When Jack wasn't swimming or shooting baskets or climbing trees, he was reading about heroes. First the Hardy Boys and then the great autobiographies and then the military histories. He devoured The Washing of the Spears again and again. He read Seven Pillars of Wisdom twenty-eight times in two years, reading it night after night, reading paragraphs at a time, sight-reading great chunks of it over and over, letting it mold him, shape his self-image.
He was raised in the shadow of the Invincible Nord-Americano, the legend of the White, Anglo-Saxon, Protestant Male Hero. The elitist spear-carrier; the warrior responsibilities of middle-class noblesse oblige shaping him into the only acceptable professions of career military man, policeman or fireman, paramedic, whatever. He had to be at least symbolically in uniform, and out there on the cutting edge.
And then something went wrong. And the weight of all the input and the information mixed with the liquid realities, and it all combined to take him under like an anchor, and he dropped into the impenetrable depths of Jack Daniels' Lake, sinking down to the cold, muddy bottom, another victim of the Black Water Fever. Another muddy thinker trapped in a hero's rusting, one-man sub down in the Land of Lost Souls. A booze-battered casualty of the heroic era.
So now, Eichord thought, here I am next to the soft and warm lady of my choosing, on exquisite sheets in a room of erotic mirrors and sexy lighting, basking in adoration and tenderness, drenched in musky aromas, hearing the soft, whispered phrases of love, and all I can think about are two ugly cops and their bad jokes, and all I can feel is the chill of the land of the lost.

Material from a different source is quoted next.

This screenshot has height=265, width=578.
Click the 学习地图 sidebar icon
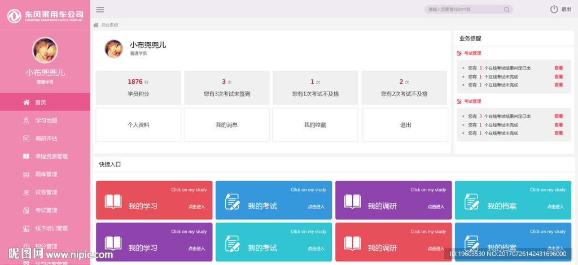(26, 120)
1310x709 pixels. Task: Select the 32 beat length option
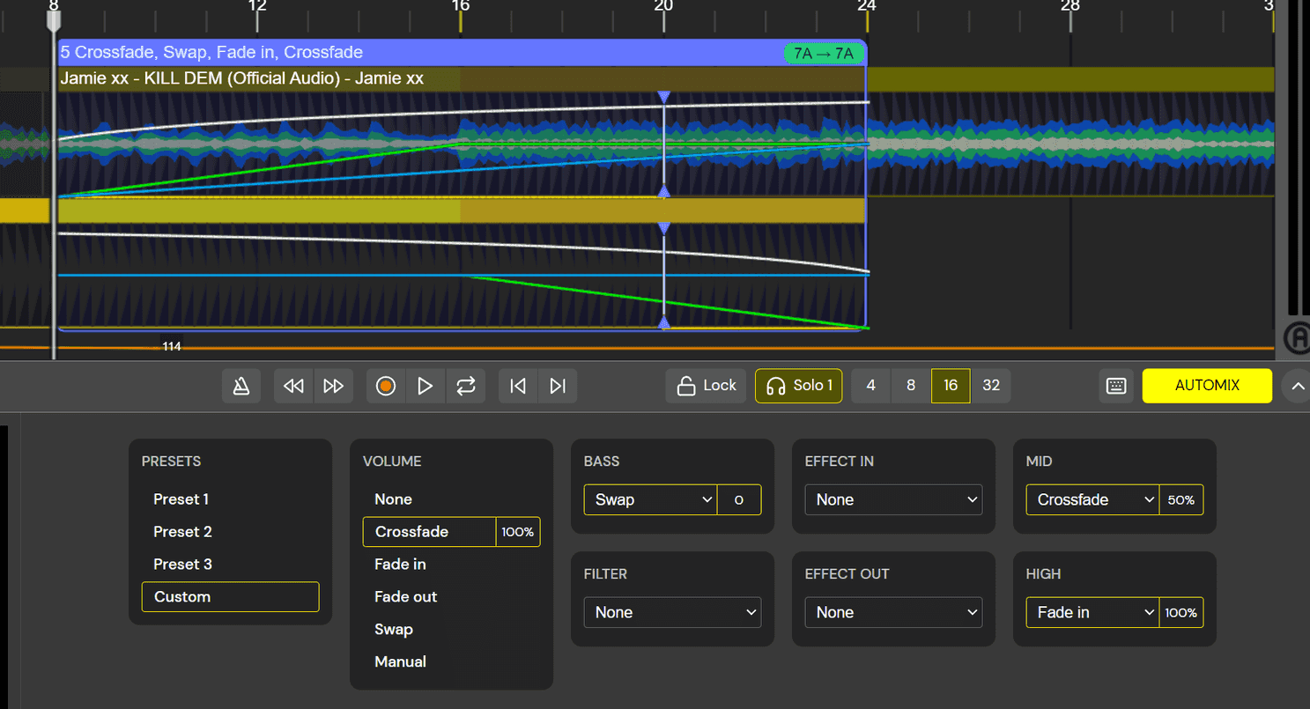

And underneath all that, hiding down there in the dark substrata, I sense the foul presence of a human thing who kills for pleasure, taking hearts for God only knows what reasons. Ripping bloody hearts out of freshly killed corpses. And this thing is still out there, no matter what the newspapers would have you believe. And the cloud of menace hangs over the bed like a frightening shadow and I detumesce without dying the little demise, Jack thinks.
But Edie is here and the nearness now is what matters. So he opens his eyes and ignores the mirrors, and blocks out the thoughts of blond silicone twins and French maids and all the other silly, childish fantasy stuff that goes with a bed like this, and he relaxes and breathes her in. And in his new state of grace he feels his humanity slowly ebbing, then shifting current and flowing back into him, and the softly fluttering eyelashes, and the hot fingertips begin to work their electric magic on him again.
And his hands catch in that dark pillow of long hair and he pulls her near so that he can see nothing but the closeness of her, a mesh of flesh and bone and warmth and delightful mewings, and mouths and limbs and organs and souls rock and explode together and they go down into that hot pit of flame again, and let go in an achingly sweet and perfect, bubbling, delicious honey pot. And not caring then.
Now he only wants this moment to freeze. This second. This timeless, detumesce, textbook-perfect, classic, heartthrobbing, madly exhilarating love explosion between them. Suddenly this is the only thing, the only important thing, the only thing that matters to him, and he prays that he can make the world stop and hold on to this, this joyous, shouting, lovely, love-drenched instant of full-tilt, kissy-face, huggy-bear, jailhouse tango blues.